7. On Electric Co-ops, there are 13 CDA-registered electric co-ops not paying taxes while 117 NEA-registered pay VAT.  Why is there inequality? In Sorsogon one electric co-op is registered with the CDA and the other with NEA, which both claim to be co-ops.  
 
(Cong Geron butted in, saying the CDA-registered electric co-ops practice co-op principles such as democratic member control, membership ownership, and distribution of dividends, and the excess in their payments are given back to them as patronage refund.  While in the NEA-registered co-ops subscribers have no ownership.  Other co-op leaders present leaders agreed, saying the NEA-registered electric co-op was owned not by the subscribers. )
 
Chua concluded: “DOF would like to know who is really benefiting from the tax exemption.”
 
In conclusion, Chua said: “I have heard your concerns, I hope you will consider my concerns as well.  We’re here not to single out the coop sector.
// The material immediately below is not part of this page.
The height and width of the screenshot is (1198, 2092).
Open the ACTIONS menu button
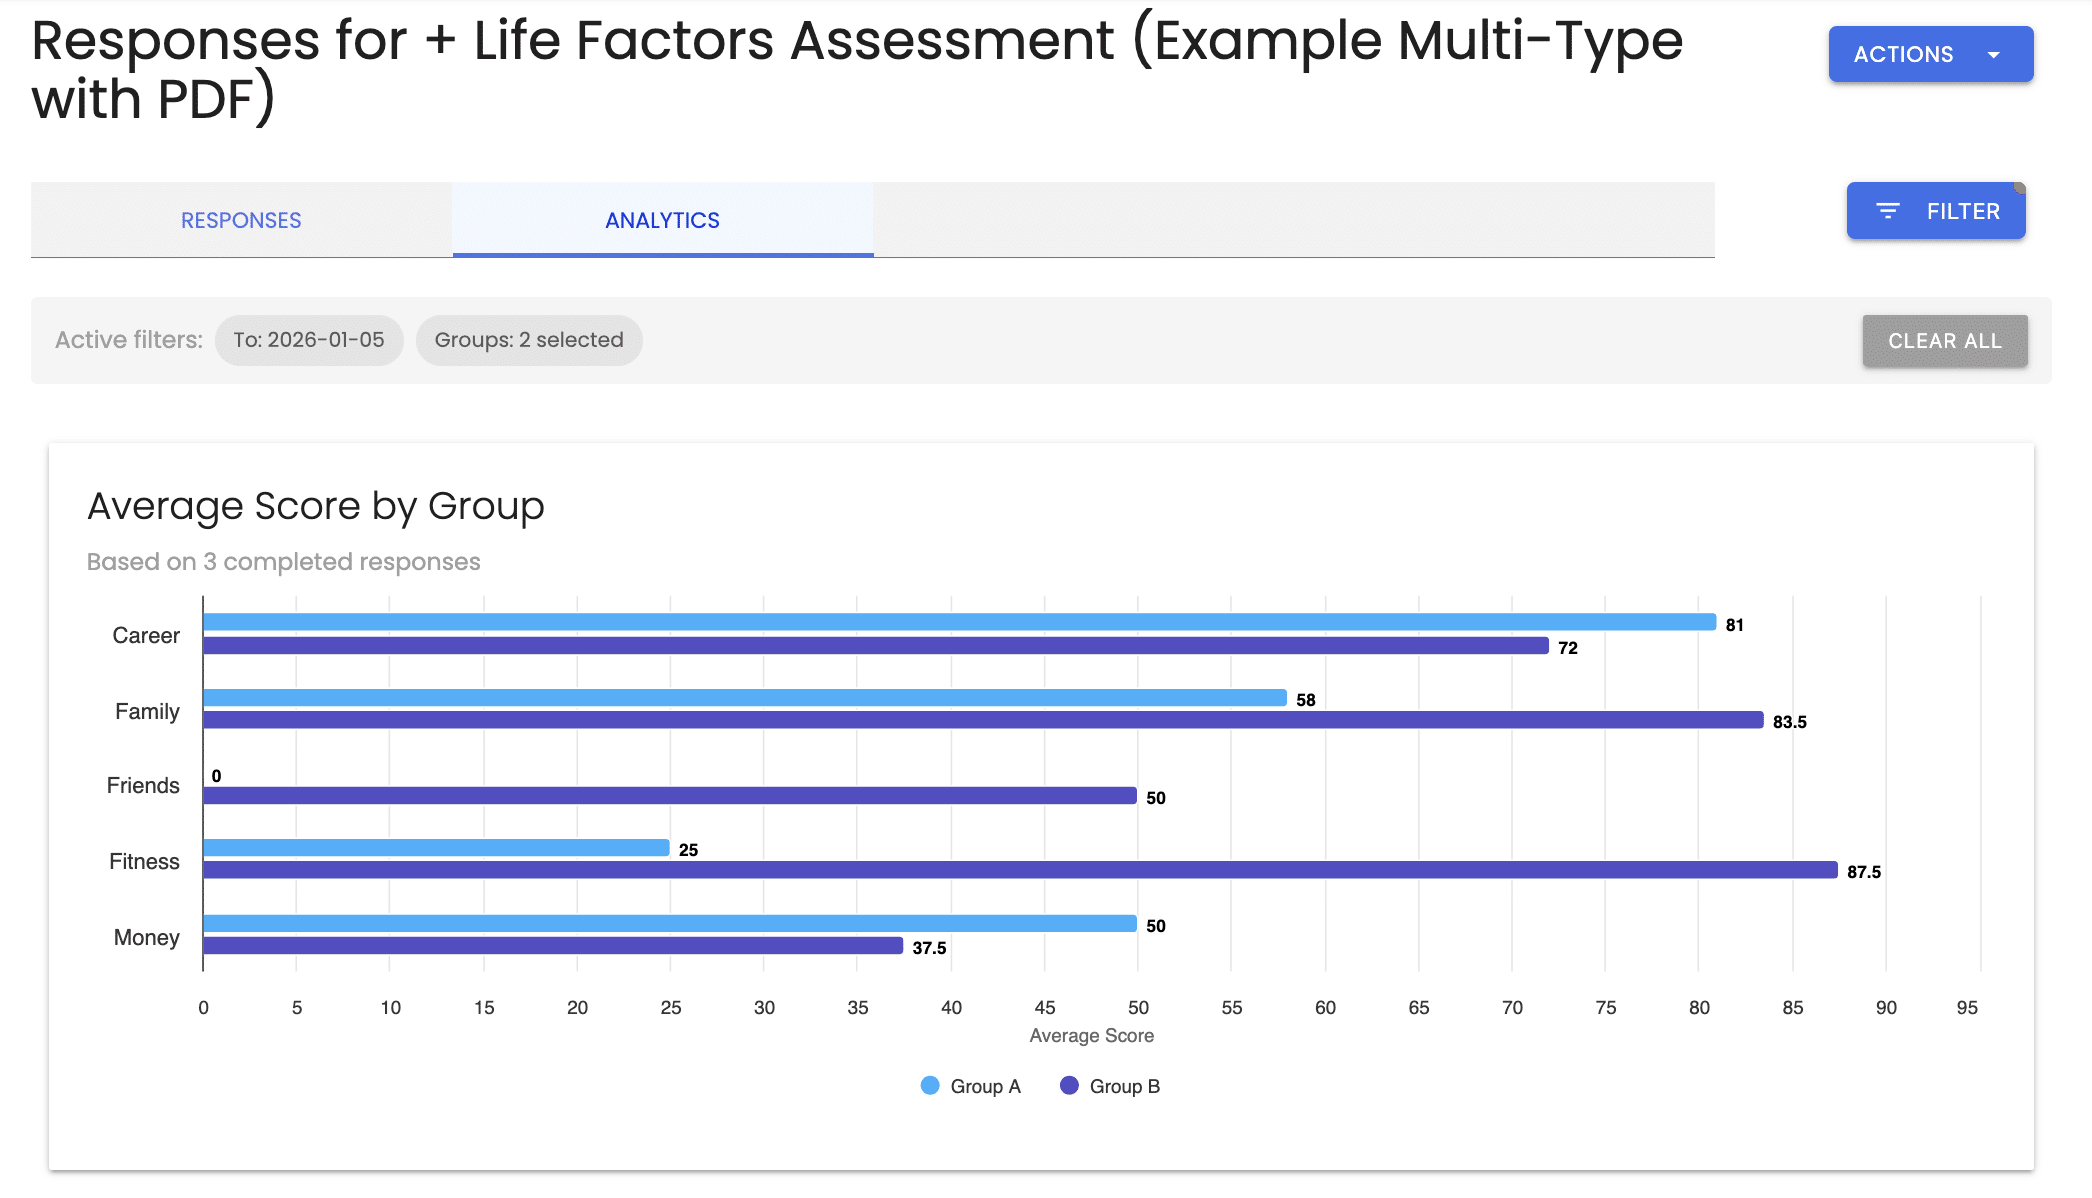(1931, 54)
We are ready to discuss with other agencies how the coop sector can be helped.  But we need your help.  Because by exempting co-ops from VAT – and 100 other interest groups – we are throwing away P1.4 Trillion worth of VAT collection.  We need to look at the big picture.  The 6 to 10 billion that can be collected from co-ops will be returned in the form of services needed by the co-ops.  I cannot believe that tax exemption alone is the reason that you survive!”
 
Chua has spent 12 years in development work.  He has been around the country, and was in Mindanao overseeing development projects of the World Bank.   He has worked with MASS-SPECC for two years to help farmers in Mindanao.